## Short task
Reproduce the following material line for line, without changing anything.

** START OF Material to process **

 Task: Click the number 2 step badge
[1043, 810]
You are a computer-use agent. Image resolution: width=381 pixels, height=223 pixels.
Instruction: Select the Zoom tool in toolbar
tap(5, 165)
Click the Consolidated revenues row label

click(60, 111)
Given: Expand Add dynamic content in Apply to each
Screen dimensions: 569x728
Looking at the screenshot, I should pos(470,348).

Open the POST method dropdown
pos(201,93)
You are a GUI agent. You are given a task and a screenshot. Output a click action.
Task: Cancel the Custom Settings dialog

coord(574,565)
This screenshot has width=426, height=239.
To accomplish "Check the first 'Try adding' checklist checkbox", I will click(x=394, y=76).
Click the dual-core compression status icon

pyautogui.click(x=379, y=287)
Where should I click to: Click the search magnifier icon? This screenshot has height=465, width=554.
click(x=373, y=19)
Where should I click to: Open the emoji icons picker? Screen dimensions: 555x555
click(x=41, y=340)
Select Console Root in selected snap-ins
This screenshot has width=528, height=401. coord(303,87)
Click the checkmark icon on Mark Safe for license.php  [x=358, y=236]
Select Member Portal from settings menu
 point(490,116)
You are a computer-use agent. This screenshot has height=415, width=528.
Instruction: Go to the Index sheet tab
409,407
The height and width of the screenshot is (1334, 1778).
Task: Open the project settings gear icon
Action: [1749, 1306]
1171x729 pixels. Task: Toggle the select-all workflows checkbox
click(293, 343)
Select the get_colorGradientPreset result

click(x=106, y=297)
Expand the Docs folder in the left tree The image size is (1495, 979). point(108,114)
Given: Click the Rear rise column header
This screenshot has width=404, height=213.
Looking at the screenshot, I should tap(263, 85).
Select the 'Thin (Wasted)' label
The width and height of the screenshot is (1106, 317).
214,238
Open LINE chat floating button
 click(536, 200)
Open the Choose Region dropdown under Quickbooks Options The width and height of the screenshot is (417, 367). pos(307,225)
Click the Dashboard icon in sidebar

** END OF Material to process **

## Result of the task
 Task: Click the number 2 step badge
[1043, 810]
You are a computer-use agent. Image resolution: width=381 pixels, height=223 pixels.
Instruction: Select the Zoom tool in toolbar
tap(5, 165)
Click the Consolidated revenues row label

click(60, 111)
Given: Expand Add dynamic content in Apply to each
Screen dimensions: 569x728
Looking at the screenshot, I should pos(470,348).

Open the POST method dropdown
pos(201,93)
You are a GUI agent. You are given a task and a screenshot. Output a click action.
Task: Cancel the Custom Settings dialog

coord(574,565)
This screenshot has width=426, height=239.
To accomplish "Check the first 'Try adding' checklist checkbox", I will click(x=394, y=76).
Click the dual-core compression status icon

pyautogui.click(x=379, y=287)
Where should I click to: Click the search magnifier icon? This screenshot has height=465, width=554.
click(x=373, y=19)
Where should I click to: Open the emoji icons picker? Screen dimensions: 555x555
click(x=41, y=340)
Select Console Root in selected snap-ins
This screenshot has width=528, height=401. coord(303,87)
Click the checkmark icon on Mark Safe for license.php  [x=358, y=236]
Select Member Portal from settings menu
 point(490,116)
You are a computer-use agent. This screenshot has height=415, width=528.
Instruction: Go to the Index sheet tab
409,407
The height and width of the screenshot is (1334, 1778).
Task: Open the project settings gear icon
Action: [1749, 1306]
1171x729 pixels. Task: Toggle the select-all workflows checkbox
click(293, 343)
Select the get_colorGradientPreset result

click(x=106, y=297)
Expand the Docs folder in the left tree The image size is (1495, 979). point(108,114)
Given: Click the Rear rise column header
This screenshot has width=404, height=213.
Looking at the screenshot, I should tap(263, 85).
Select the 'Thin (Wasted)' label
The width and height of the screenshot is (1106, 317).
214,238
Open LINE chat floating button
 click(536, 200)
Open the Choose Region dropdown under Quickbooks Options The width and height of the screenshot is (417, 367). pos(307,225)
Click the Dashboard icon in sidebar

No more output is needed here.